T. Atilla Ceranoglu, M.D.

Helping smart kids with poor grades

Being a parent is a tough job. But being a child is not altogether easy, either.

Children are often under pressure. Parents and teachers expect complete homework, good grades, obedience and respect while the fun stuff such as playing with friends almost always comes 'after homework is finished.'  What then follows is a series of behaviors (refusing to do homework) and a host of excuses for these behaviors (losing homework list, etc.). Frustrations ensue. Parents may feel an urge to provide consequences to ensure their child is studying well and getting good grades. Yet, all the trials with restrictions, grounding, etc. often lead to more frustration and are met with a stubborn resistance. Seldom successes come in the expense of the child's enjoyment and are short lived. Soon, the poor grades and incomplete homework dominate home life and sucks the fun out.  

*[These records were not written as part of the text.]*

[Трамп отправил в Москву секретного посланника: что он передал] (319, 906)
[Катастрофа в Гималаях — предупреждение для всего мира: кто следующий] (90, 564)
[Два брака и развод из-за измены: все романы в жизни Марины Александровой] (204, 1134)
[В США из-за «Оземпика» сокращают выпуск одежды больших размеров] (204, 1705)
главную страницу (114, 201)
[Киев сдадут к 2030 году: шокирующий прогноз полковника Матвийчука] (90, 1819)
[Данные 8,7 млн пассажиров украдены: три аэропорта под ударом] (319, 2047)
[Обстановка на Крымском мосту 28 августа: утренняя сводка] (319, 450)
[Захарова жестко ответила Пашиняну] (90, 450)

The cause for a child to underachieve may be biologic. We know that some  children have difficulty in participating fully in conventional or mainstream methods of learning such as listening in class, reading an assignment and doing homework. These children may also have a difficulty in focusing and sustaining their attention while staying calm and not fidgeting. A more hands on teaching style where information is broken down and delivered in small portions may be all they need.

For other children, the underachievement may be the result of a barrier in communicating with their parents. Following two points about child development are often relevant:

     Children are not little people with adult brains.  A child does not have all the skills necessary to plan ahead of time. Ability to plan is a culmination of different skills: Setting up goals and prioritizing among them, avoiding or eliminating distractions, identifying inner emotional states and commanding self to start working no matter in what frame of mind one is at the

     Children assume the values of their parents.  These values are transferred by constant reactions and responses to the child's behaviors or achievements.  Which successes do you acknowledge? Do you favor some areas over others? Do you comment a good grade in history or math the same? How about comparing to gym class? Children pick up the differences in reactions of a parent and over time assume them as their own.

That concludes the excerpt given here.